Role of Endogenous Protease Inhibitor in Airway Epithelial Cells in the Pathogenesis of Eoshinophilic Chronic Rhinosinusitis

Chronic rhinosinusitis (CRS) is a heterogeneous disease with different etiologies and pathogenesis. Cystatin A and SPINK5 are endogenous protease inhibitors (EPIs), which may play important roles in epithelial barrier function. The purpose of this study is to investigate the role of EPIs in the pathogenesis of CRS. We examined the expression of Cystatin A and SPINK5 in nasal epithelial cells of CRS patients by ELISA, RT-PCR and immunofluorescence staining. We then examined the effects of recombinant EPIs in allergen-induced production of epithelial-derived cytokines, IL-25, IL-33 and TSLP from cultured normal human bronchial epithelial (NHBE) cells. The protein and mRNA expressions of cystatin A and SPINK5 were significantly low in nasal epithelium of patients with eosinophilic CRS (ECRS) as compared to those with non-eosinophilic CRS and control individuals. Immunofluorescence staining demonstrated that the expression levels of cystatin A and SPINK5 were decreased in nasal epithelium of ECRS patients.
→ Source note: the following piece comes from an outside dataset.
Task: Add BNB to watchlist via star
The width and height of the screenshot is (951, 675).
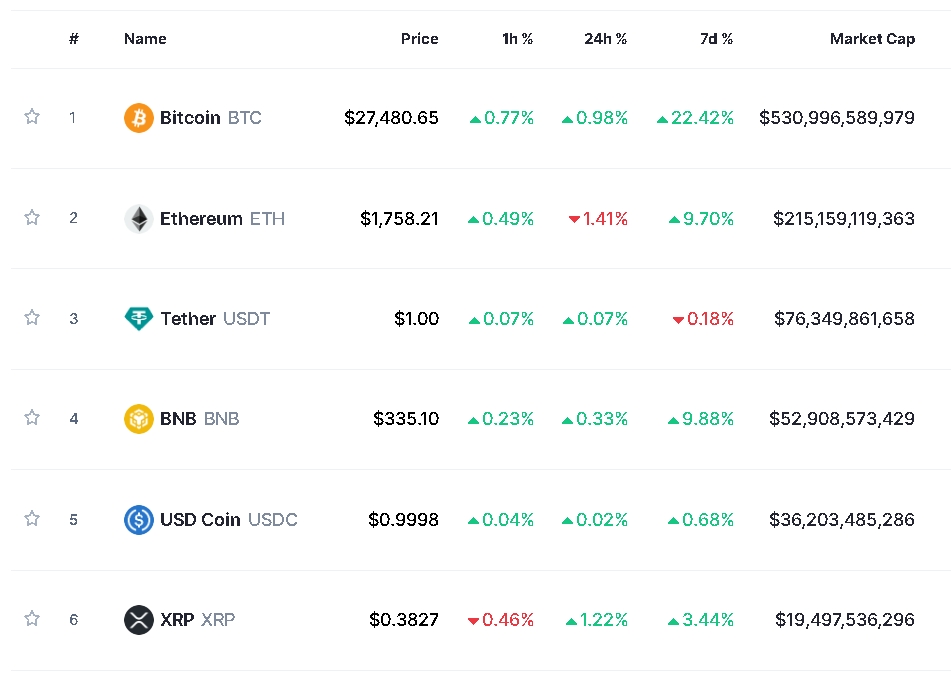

Allergen-induced production of IL-25, IL-33 and TSLP were inhibited in NHBE cells by treating with recombinant cystatin A or SPINK5. In contrast, allergens-induced secretion of IL-25, IL-33 and TSLP were significantly increased by infecting NHBE cells with small interfering RNA for SPINK5 or Cystatin A. These results indicate that cystatin A and SPINK5 play an important role in protecting airway epithelium from exogenous proteases, and that the decreased expression of EPIs may be involved in the pathogenesis of intractable eosinophilic CRS.